Statement issued Tuesday:
An investigation into the cause of a summer fish kill on the St. Joseph River near Elkhart and Mishawaka has concluded the cause was a combination of fish pathogens.
“Our test results show pathogens, and not pollution, were the primary cause of death for several hundred common carp,” said Bill James, chief of fisheries for the Department of Natural Resources.
The fish die-off, which occurred in July and August, triggered a joint investigation by the DNR, the State Board of Animal Health (BOAH), and the Elkhart County Health Department.
The Animal Disease Diagnostic Laboratory at Purdue University tested tissue samples and found that in addition to bacterial and parasite issues, the carp were suffering the effects of a pathogen know as Koi herpes virus (KHv).
Unusually warm weather also is believed to be a contributing factor.
“The carp that died were pushed beyond their normal defense limits by rapidly rising water temperatures, bacteria, parasites, and ultimately the Koi herpes virus,” James said.
Indiana State Veterinarian Dr. Bret D. Marsh said, “The pathogens involved in this case are specific to selected species of fish and are not an imminent health threat to other fish in the river. Neither are they a source of health problems in people if fish taken from the river are eaten.”
Marsh added that the Koi herpes virus was not identified previously in Indiana waters but was found in many of the fish collected in this case.

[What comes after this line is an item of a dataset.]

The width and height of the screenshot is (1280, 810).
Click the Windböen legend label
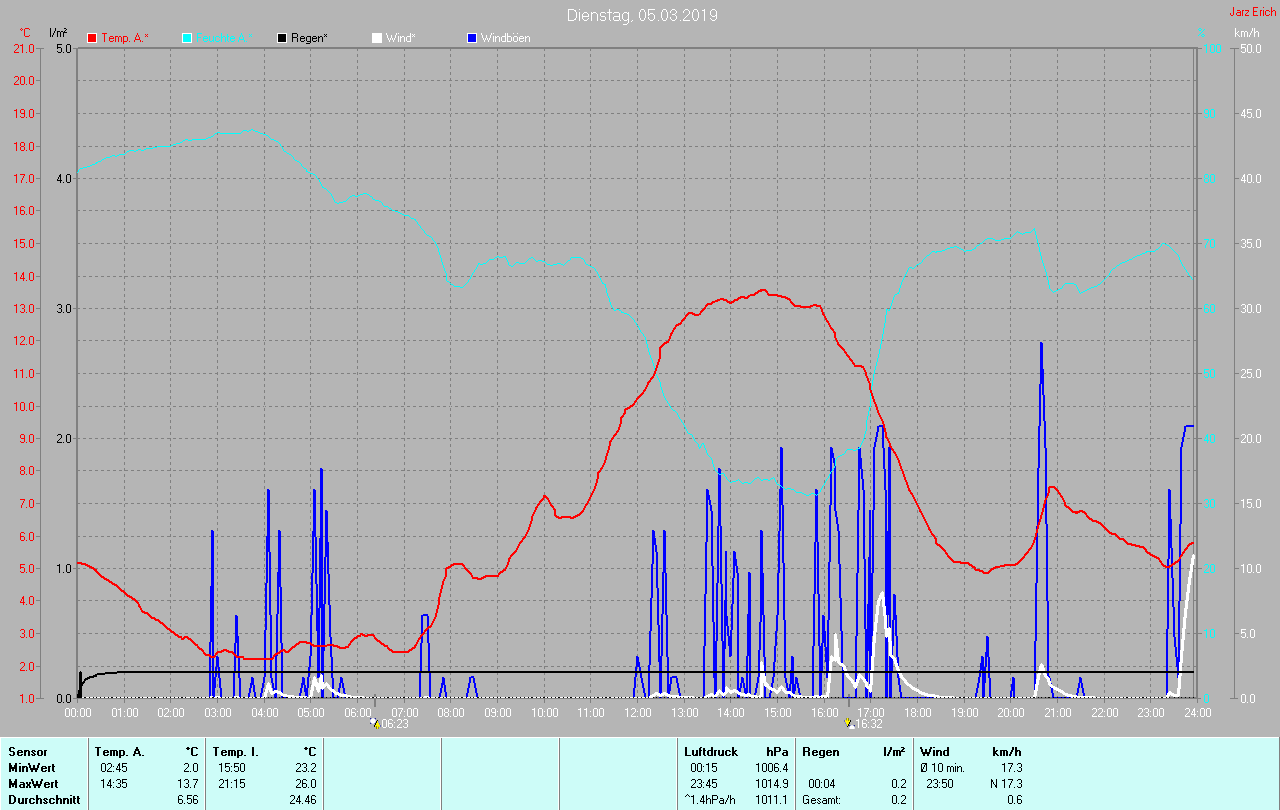(505, 38)
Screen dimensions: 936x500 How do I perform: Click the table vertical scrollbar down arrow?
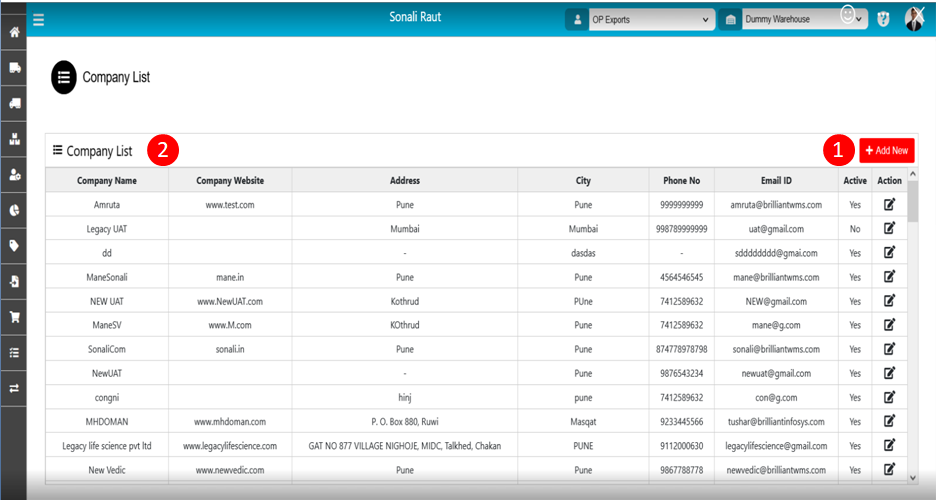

The investigation shows the dynamic nature of life in rivers and the uncertainty for stable and apparently healthy fish populations. KHv is on the world watch list because it is known to cause significant losses in wild populations and captive environments where specially bred carp, commonly referred to as Koi, are used in the aquarium industry.
The bacteria and parasite identified are common in the aquatic environment and by themselves normally don’t cause fish die-offs. However, when fish are stressed heavily by a virus, such as KHv, these other common pathogens can contribute to losses.
The new Great Lakes fish virus–viral hemorrhagic septicemia (VHS)–was not detected.
James said the situation is a reminder to boaters, anglers and other watercraft users that they can play an important role in preventing the spread of unwanted organisms from one body of water to another. The DNR advises boaters and anglers to clean, drain and dry all equipment when moving from one waterway to another, and only release fish into the body from which they came.